▶ **What to do**
Your answer must match the entries below word for word.

[Saved entries]
+++
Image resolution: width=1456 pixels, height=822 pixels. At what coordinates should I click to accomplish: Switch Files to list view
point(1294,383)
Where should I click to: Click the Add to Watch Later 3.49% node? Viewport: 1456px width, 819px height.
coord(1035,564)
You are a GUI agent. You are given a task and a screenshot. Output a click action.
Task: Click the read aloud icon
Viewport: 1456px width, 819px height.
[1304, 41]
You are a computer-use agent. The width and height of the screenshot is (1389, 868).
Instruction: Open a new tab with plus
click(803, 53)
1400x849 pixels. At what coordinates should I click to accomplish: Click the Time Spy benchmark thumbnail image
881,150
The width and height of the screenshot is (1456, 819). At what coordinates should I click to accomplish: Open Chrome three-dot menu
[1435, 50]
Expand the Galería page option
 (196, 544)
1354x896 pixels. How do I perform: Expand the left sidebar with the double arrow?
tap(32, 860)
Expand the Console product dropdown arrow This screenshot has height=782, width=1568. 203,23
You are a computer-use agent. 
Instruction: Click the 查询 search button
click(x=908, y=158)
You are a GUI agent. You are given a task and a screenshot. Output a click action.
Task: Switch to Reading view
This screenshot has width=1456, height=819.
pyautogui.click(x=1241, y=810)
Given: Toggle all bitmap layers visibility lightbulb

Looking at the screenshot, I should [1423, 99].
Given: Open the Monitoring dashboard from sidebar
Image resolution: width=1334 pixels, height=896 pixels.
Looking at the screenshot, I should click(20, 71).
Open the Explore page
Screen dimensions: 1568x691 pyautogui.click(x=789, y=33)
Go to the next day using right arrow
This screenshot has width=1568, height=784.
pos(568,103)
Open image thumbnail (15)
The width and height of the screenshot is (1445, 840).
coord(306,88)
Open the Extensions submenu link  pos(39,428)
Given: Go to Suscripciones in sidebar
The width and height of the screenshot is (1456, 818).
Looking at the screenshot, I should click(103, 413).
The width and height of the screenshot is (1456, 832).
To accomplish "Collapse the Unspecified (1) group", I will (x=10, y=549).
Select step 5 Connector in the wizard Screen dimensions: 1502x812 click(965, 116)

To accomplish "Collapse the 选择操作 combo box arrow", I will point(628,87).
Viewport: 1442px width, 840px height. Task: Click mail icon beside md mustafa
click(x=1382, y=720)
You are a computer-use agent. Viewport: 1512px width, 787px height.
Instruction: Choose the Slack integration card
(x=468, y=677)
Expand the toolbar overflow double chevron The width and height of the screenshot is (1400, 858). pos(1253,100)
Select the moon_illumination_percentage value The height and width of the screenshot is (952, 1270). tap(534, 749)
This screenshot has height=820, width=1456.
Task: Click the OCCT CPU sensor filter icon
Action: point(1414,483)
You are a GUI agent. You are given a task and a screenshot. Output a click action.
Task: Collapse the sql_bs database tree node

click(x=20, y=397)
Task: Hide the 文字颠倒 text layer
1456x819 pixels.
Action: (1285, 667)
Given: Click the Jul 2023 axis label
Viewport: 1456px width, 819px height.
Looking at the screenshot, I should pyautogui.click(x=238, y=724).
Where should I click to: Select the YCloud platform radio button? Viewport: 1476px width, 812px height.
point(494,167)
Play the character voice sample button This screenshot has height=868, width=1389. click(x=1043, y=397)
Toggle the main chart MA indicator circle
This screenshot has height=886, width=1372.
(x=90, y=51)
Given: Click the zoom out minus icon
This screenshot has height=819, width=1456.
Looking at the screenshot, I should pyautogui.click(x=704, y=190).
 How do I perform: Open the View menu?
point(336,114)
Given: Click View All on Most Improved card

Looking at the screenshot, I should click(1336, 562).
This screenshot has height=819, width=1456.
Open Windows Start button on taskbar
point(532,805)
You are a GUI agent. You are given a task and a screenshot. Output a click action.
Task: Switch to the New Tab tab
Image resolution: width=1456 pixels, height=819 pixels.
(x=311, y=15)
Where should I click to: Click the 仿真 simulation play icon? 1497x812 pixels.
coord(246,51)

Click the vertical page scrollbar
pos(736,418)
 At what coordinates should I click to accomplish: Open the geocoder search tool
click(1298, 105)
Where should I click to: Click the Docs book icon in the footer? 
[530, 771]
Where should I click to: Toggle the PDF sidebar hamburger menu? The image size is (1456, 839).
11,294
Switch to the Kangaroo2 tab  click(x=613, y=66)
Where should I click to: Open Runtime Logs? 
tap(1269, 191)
+++
▶ **Answer for the task**
Image resolution: width=1456 pixels, height=822 pixels. At what coordinates should I click to accomplish: Switch Files to list view
point(1294,383)
Where should I click to: Click the Add to Watch Later 3.49% node? Viewport: 1456px width, 819px height.
coord(1035,564)
You are a GUI agent. You are given a task and a screenshot. Output a click action.
Task: Click the read aloud icon
Viewport: 1456px width, 819px height.
[1304, 41]
You are a computer-use agent. The width and height of the screenshot is (1389, 868).
Instruction: Open a new tab with plus
click(803, 53)
1400x849 pixels. At what coordinates should I click to accomplish: Click the Time Spy benchmark thumbnail image
881,150
The width and height of the screenshot is (1456, 819). At what coordinates should I click to accomplish: Open Chrome three-dot menu
[1435, 50]
Expand the Galería page option
 (196, 544)
1354x896 pixels. How do I perform: Expand the left sidebar with the double arrow?
tap(32, 860)
Expand the Console product dropdown arrow This screenshot has height=782, width=1568. 203,23
You are a computer-use agent. 
Instruction: Click the 查询 search button
click(x=908, y=158)
You are a GUI agent. You are given a task and a screenshot. Output a click action.
Task: Switch to Reading view
This screenshot has width=1456, height=819.
pyautogui.click(x=1241, y=810)
Given: Toggle all bitmap layers visibility lightbulb

Looking at the screenshot, I should [1423, 99].
Given: Open the Monitoring dashboard from sidebar
Image resolution: width=1334 pixels, height=896 pixels.
Looking at the screenshot, I should click(20, 71).
Open the Explore page
Screen dimensions: 1568x691 pyautogui.click(x=789, y=33)
Go to the next day using right arrow
This screenshot has width=1568, height=784.
pos(568,103)
Open image thumbnail (15)
The width and height of the screenshot is (1445, 840).
coord(306,88)
Open the Extensions submenu link  pos(39,428)
Given: Go to Suscripciones in sidebar
The width and height of the screenshot is (1456, 818).
Looking at the screenshot, I should click(103, 413).
The width and height of the screenshot is (1456, 832).
To accomplish "Collapse the Unspecified (1) group", I will (x=10, y=549).
Select step 5 Connector in the wizard Screen dimensions: 1502x812 click(965, 116)

To accomplish "Collapse the 选择操作 combo box arrow", I will point(628,87).
Viewport: 1442px width, 840px height. Task: Click mail icon beside md mustafa
click(x=1382, y=720)
You are a computer-use agent. Viewport: 1512px width, 787px height.
Instruction: Choose the Slack integration card
(x=468, y=677)
Expand the toolbar overflow double chevron The width and height of the screenshot is (1400, 858). pos(1253,100)
Select the moon_illumination_percentage value The height and width of the screenshot is (952, 1270). tap(534, 749)
This screenshot has height=820, width=1456.
Task: Click the OCCT CPU sensor filter icon
Action: point(1414,483)
You are a GUI agent. You are given a task and a screenshot. Output a click action.
Task: Collapse the sql_bs database tree node

click(x=20, y=397)
Task: Hide the 文字颠倒 text layer
1456x819 pixels.
Action: (1285, 667)
Given: Click the Jul 2023 axis label
Viewport: 1456px width, 819px height.
Looking at the screenshot, I should pyautogui.click(x=238, y=724).
Where should I click to: Select the YCloud platform radio button? Viewport: 1476px width, 812px height.
point(494,167)
Play the character voice sample button This screenshot has height=868, width=1389. click(x=1043, y=397)
Toggle the main chart MA indicator circle
This screenshot has height=886, width=1372.
(x=90, y=51)
Given: Click the zoom out minus icon
This screenshot has height=819, width=1456.
Looking at the screenshot, I should pyautogui.click(x=704, y=190).
 How do I perform: Open the View menu?
point(336,114)
Given: Click View All on Most Improved card

Looking at the screenshot, I should click(1336, 562).
This screenshot has height=819, width=1456.
Open Windows Start button on taskbar
point(532,805)
You are a GUI agent. You are given a task and a screenshot. Output a click action.
Task: Switch to the New Tab tab
Image resolution: width=1456 pixels, height=819 pixels.
(x=311, y=15)
Where should I click to: Click the 仿真 simulation play icon? 1497x812 pixels.
coord(246,51)

Click the vertical page scrollbar
pos(736,418)
 At what coordinates should I click to accomplish: Open the geocoder search tool
click(1298, 105)
Where should I click to: Click the Docs book icon in the footer? 
[530, 771]
Where should I click to: Toggle the PDF sidebar hamburger menu? The image size is (1456, 839).
11,294
Switch to the Kangaroo2 tab  click(x=613, y=66)
Where should I click to: Open Runtime Logs? 
tap(1269, 191)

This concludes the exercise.